Hoy no voy a decir que me he enamorado, si no que puedo hacerlo. Tampoco voy a decir que es perfecto, porque la perfección no existe. Voy a decir que ojalá esta vez no sea otro punto y a parte. Voy a decir que ojalá él no sea otro nombre para la lista de pendientes de olvidar.
Espero, que por una vez, el tiempo no sea un problema. Espero que sean más de dos semanas las que me demuestre lo que quiere, y espero que lo que quiera, sea a mi.

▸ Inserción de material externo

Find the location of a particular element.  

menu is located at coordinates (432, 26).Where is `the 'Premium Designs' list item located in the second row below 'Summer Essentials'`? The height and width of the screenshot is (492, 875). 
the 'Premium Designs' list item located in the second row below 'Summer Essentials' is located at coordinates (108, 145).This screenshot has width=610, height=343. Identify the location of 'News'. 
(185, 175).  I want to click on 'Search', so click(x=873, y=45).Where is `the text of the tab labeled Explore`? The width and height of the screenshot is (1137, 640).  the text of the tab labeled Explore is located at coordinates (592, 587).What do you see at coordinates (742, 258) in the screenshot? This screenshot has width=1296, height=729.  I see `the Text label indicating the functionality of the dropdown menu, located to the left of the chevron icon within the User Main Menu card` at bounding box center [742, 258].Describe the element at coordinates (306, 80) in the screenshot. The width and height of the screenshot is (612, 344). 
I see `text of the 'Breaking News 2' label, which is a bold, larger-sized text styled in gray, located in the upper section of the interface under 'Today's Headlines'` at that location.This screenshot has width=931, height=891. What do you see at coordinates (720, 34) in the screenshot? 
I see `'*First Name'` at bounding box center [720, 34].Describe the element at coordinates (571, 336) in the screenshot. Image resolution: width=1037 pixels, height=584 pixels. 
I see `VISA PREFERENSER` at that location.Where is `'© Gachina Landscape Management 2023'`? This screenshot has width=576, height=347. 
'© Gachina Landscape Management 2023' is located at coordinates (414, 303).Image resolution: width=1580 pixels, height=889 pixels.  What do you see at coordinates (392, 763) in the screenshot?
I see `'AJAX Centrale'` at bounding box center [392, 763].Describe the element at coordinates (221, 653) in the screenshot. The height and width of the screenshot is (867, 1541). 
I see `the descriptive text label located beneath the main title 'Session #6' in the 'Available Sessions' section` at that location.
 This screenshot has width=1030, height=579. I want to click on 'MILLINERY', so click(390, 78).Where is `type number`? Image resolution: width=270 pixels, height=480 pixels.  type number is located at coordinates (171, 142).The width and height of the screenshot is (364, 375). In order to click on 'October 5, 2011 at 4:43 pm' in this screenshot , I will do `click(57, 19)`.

No voy a contar que quiero despertarme cada mañana y ver su cara. No voy a decir que quiero desayunar con sus besos, ni tampoco que las mejores noches quiero que sean a su lado.
Lo que yo realmente no quiero, es despertarme otra mañana más con ojeras y ganas de llorar. No quiero despertarme y descubrir que al final me ha vuelto a pasar. No quiero no quererte. No quiero olvidarte, ni que me olvides. No quiero que no te enamores de mis defectos con el tiempo. No quiero correr. No quiero jugar. No quiero seguir siendo la niña tonta. No quiero dejarte ir. No quiero que todo acabe. No quiero llegar a un callejón sin salida, pero tampoco quiero que me dejes escapar.
Yo no quiero ir deprisa, porque cuando vas demasiado deprisa, siempre acabas cayéndote.